創業者にとっての最初の疑問は、「本当に分散化する必要があるのか?Pump.funは2024年3月以来8000万ドルの収益を上げているが、トークンを発行していない。COMPトークンが最初からすべきことを成し遂げるには、4年の歳月といくつかの重労働が必要だった。トークンのローンチから数年経った今でも、Uniswapの手数料スイッチは有効になっていない。最大のトークン保有者の一部の代表がスイッチを入れたがらないからだ。
現在、トークンへの欲求が非中央集権の必要性を生み出しているが、これは馬車を馬より優先させている。トークンは投資家の運転資金サイクルを短縮する資金調達ツールだと理解している。サイクルが短くなるということは、より多くのアイデアに資金を提供できるということだ。おそらく、トークンにはさまざまなクラスがあり、公開株式の株式のように議決権を持つものもあるだろう。
DeFiが成熟するにつれ、こうしたガバナンスの課題に取り組まなければならなくなるだろう。純粋な非中央集権の理想はつかみにくいかもしれないが、コンパウンドのケースのような出来事を活用することで、ガバナンス・モデルを改善することができる。
結局のところ、操作に強く、実際のコミュニティのニーズに応え、危機なしに進化できるシステムを作ることが目標になるはずだ。このゴールには、個人のイニシアチブ、集団的な意思決定、自動化されたガバナンス機構の間の微妙なバランスが必要だ。
創設者にとって、メッセージは明確です。ガバナンスは後付けではなく、プロトコル設計の中核をなすものです。それは、プロジェクトの技術的側面と同じレベルの革新と慎重な考慮を必要とします。
このドラマが展開されるにつれ、私は心配と興奮の両方を感じずにはいられない。いわゆる "分散型 "システムのもろさを露呈しているからだ。コミュニティには真の力があるのだ。
ガバナンスの設計に悩む創設者のために、私はこう言いたい。
1.巨大なクジラを受け入れるが、支配させない。大規模なトークン保有者はイノベーションを推進できますが、プロトコルを人質に取ることもできます。小物にも発言権を与えるガバナンス・システムを設計できるか?二次投票やタイムロッキングトークンを使って、影響力のバランスをとることはできるだろうか?

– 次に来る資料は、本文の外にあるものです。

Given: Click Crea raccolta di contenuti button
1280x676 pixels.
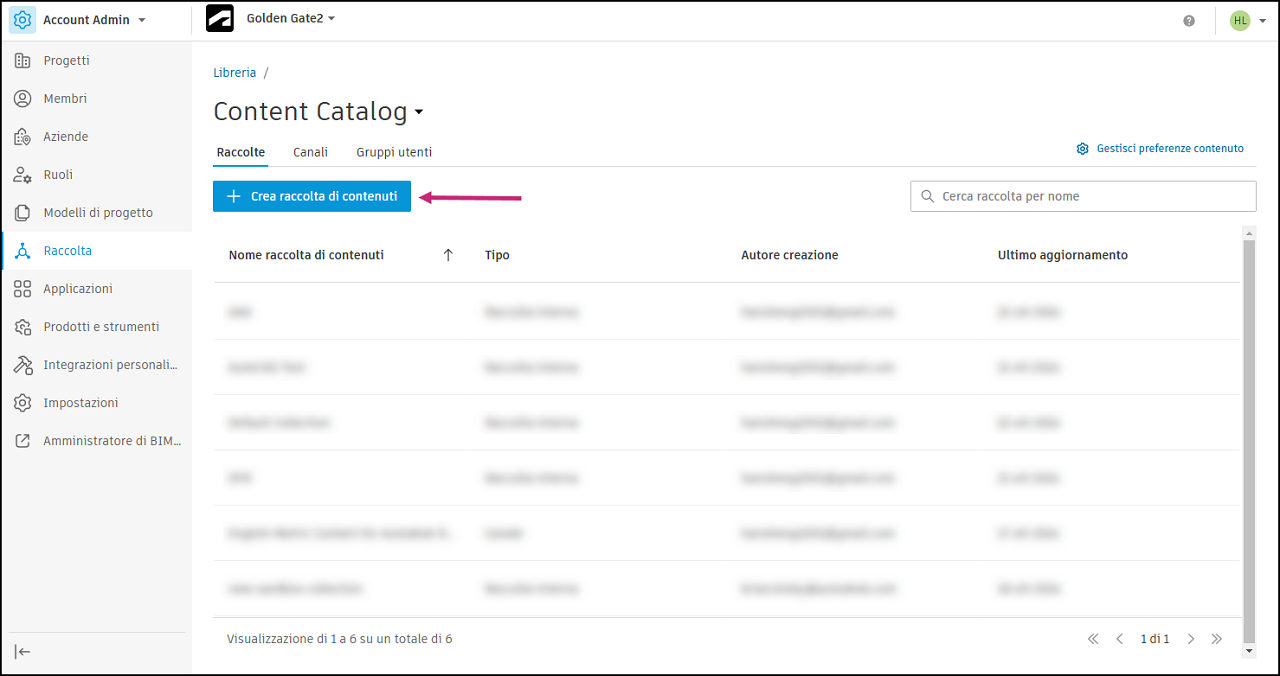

2.ガバナンスを重荷ではなく、楽しいものにする。率直に言って、ほとんどのトークン保有者は投票に参加しません。面倒で、無意味だと感じることが多いからです。なぜガバナンスをゲーム化しないのか?あるいは、継続的な参加に対して、実際に目に見える報酬を提供するのはどうだろうか?
3.ガバナンス・モデルは、プロトコルの免疫システムのようなものであるべきだ。DeFiガバナンスの未来は、完璧で不変のシステムを作ることではなく、困難に耐え、戦いが進むにつれて強くなる、適応力と回復力のあるプロトコルを構築することにあるのです。
私としては、ハンピーが私たちが手に入れた悪役なのか、それとも私たちにふさわしいヒーローなのかにこだわりすぎるよりも、はっきりしているのは、ハンピーのような人間がいる限り、彼らはあらゆるガバナンスの抜け穴を利用しようとするだろうということだ。分散型ガバナンスの本当のテストは、影響力のある人々がいないことではなく、そのような攻撃に対応するシステムの能力なのだ。